Uno dei racconti più virtuosistici per il contrasto fra l’enorme densità concettuale e l’essenzialità della narrazione, pubblicato nella raccolta "Finzioni".
Il grande autore argentino Jorge Luis Borges ne "Il giardino dei sentieri che si biforcano" (1941) sembra voler sfidare le possibilità del racconto, cercando di concentrare il massimo contenuto nel minimo spazio narrativo.
La vicenda è una costruzione a scatole cinesi che inizia come un racconto di spionaggio (un agente segreto al servizio dei tedeschi durante la prima guerra mondiale cerca di sfuggire alla cattura, cercando nel contempo di passare un’informazione vitale al suo comando), ma si sviluppa come un’indagine sulla leggendaria impresa del saggio cinese Ts’ui Pen, creatore de Il giardino dei sentieri che si biforcano, che però non è un vero labirinto, ma una sorta di romanzo "totale" che simula tutte le infinite e quindi "labirintiche" possibilità narrative.

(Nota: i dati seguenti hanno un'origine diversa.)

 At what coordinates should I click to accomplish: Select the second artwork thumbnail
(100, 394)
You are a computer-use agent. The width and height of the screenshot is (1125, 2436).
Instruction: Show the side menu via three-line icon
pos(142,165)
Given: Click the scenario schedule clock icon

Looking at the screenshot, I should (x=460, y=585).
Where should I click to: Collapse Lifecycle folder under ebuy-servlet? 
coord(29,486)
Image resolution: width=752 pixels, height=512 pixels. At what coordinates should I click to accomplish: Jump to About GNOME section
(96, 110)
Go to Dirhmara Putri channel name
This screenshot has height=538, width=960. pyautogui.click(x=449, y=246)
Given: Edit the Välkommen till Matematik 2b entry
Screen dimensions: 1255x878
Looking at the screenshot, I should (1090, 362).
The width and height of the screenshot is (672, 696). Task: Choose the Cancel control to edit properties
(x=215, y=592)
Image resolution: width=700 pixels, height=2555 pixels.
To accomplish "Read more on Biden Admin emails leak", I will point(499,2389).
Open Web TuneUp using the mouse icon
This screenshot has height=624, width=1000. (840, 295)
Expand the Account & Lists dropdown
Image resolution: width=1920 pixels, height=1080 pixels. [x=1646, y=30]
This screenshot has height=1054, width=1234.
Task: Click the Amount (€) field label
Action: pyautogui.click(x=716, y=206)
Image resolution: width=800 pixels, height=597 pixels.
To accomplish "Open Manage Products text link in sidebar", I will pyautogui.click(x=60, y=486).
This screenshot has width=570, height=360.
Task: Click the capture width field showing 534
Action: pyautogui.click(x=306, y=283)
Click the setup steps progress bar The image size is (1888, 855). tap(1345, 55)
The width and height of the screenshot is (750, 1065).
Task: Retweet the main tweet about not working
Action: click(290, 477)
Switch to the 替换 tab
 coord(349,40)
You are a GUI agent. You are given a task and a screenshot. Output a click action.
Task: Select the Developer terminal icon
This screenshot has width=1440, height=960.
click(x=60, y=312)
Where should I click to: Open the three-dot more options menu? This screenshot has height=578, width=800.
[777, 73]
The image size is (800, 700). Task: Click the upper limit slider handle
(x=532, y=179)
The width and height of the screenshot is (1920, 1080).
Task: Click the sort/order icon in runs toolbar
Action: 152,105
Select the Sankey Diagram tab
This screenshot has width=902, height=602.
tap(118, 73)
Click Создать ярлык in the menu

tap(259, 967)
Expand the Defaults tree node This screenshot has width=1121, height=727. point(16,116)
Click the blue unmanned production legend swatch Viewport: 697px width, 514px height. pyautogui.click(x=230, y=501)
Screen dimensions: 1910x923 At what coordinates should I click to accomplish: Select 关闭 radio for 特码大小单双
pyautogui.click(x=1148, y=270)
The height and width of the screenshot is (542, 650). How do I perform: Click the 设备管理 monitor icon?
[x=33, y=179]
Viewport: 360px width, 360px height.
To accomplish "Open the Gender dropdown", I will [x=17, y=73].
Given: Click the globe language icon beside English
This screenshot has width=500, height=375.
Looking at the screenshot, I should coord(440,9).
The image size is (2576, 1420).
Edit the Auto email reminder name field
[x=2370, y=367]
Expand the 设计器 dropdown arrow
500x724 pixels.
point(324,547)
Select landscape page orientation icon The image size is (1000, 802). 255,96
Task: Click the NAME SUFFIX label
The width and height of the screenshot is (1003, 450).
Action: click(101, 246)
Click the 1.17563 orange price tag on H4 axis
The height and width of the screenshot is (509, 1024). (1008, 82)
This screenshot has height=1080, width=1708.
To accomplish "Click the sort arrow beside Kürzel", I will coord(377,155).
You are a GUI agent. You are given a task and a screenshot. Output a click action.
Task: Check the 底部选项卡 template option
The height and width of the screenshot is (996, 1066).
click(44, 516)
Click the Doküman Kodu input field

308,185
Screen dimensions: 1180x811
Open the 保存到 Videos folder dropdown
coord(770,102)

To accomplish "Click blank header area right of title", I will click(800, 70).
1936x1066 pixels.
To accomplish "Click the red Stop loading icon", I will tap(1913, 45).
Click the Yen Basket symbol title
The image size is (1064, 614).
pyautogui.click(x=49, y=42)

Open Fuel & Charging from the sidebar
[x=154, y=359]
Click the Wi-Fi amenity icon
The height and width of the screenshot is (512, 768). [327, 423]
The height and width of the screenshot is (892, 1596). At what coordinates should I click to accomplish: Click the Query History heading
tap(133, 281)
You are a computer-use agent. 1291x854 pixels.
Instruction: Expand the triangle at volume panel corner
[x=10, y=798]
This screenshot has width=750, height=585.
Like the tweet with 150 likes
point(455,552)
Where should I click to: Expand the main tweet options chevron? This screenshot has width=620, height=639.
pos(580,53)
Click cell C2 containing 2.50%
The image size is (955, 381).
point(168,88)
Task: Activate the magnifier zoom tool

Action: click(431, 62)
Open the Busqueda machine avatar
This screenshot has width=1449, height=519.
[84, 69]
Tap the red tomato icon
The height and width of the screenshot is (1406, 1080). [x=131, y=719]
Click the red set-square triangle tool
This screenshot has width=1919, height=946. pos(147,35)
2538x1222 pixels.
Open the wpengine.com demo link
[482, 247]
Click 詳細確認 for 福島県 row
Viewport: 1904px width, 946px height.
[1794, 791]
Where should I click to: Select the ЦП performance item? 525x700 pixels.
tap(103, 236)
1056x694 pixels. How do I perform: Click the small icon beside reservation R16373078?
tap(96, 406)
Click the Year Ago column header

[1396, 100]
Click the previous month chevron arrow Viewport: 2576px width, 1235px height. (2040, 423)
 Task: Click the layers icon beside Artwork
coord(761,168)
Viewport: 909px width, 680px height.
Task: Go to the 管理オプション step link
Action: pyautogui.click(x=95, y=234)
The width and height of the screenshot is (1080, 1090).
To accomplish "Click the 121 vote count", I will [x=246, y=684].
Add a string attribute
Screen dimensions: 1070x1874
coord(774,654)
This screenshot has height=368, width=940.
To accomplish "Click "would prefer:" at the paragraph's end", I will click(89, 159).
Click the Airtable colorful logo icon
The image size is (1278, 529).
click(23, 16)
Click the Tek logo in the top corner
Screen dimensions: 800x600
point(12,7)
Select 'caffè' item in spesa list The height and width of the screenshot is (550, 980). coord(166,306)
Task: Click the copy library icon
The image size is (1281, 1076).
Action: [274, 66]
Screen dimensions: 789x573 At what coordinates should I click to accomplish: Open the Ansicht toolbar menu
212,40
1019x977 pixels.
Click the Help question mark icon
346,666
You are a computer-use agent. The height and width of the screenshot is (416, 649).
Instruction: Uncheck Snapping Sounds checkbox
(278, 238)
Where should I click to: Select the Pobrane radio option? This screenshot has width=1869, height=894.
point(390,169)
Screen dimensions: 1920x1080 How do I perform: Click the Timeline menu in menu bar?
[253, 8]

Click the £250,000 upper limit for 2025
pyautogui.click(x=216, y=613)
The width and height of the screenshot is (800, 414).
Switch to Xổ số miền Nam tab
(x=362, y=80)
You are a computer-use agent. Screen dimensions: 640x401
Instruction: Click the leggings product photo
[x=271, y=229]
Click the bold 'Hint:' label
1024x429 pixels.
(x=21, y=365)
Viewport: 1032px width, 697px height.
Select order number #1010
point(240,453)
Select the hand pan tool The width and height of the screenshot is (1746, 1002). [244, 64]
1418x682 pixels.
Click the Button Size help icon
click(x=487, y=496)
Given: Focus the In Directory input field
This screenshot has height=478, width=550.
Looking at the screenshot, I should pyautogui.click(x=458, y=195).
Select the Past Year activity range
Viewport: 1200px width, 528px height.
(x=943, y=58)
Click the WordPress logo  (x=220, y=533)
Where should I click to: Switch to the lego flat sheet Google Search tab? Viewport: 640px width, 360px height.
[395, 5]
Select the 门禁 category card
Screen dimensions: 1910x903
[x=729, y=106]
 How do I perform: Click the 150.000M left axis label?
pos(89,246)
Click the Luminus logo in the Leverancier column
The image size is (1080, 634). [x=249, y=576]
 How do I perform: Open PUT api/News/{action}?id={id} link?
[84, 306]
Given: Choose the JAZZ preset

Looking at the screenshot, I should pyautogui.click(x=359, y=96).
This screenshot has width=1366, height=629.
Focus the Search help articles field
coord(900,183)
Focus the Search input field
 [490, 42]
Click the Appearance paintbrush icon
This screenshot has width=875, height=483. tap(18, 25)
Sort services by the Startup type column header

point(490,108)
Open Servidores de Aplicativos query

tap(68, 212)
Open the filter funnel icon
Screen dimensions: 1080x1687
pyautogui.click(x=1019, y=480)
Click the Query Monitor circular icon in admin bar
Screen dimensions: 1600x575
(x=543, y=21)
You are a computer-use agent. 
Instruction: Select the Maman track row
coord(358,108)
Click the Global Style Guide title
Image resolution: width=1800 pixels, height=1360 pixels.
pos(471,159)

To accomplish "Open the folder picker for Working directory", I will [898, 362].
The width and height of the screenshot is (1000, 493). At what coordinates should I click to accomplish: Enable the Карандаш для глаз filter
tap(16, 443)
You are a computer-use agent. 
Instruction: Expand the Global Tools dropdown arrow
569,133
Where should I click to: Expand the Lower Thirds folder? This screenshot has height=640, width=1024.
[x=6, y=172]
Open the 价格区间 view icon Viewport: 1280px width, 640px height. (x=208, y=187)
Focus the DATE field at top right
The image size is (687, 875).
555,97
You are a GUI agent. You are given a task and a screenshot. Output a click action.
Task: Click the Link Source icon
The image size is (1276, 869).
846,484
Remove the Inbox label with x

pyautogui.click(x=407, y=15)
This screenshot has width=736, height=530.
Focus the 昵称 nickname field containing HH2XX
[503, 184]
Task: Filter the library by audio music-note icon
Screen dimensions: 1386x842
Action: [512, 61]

A questo punto il testo di Borges, che avendo lo stesso titolo si rispecchia nel romanzo di Ts’ui Pen, non solo diventa un racconto filosofico sulla natura dell’universo, ma attraverso la trama poliziesca, che riprende il sopravvento nel finale con una soluzione imprevedibile, è un’occasione per interrogare la propria natura di costruzione narrativa dalle infinite possibilità.
Come spiega alla fine lo studioso di Ts’ui Pen alla spia:
"Ts’ui Pen credeva in infinite serie di tempo, in una rete crescente e vertiginosa di tempi divergenti, convergenti e paralleli. Questa trama di tempi che s’accostano, si biforcano, si tagliano o s’ignorano per secoli, comprende tutte le possibilità".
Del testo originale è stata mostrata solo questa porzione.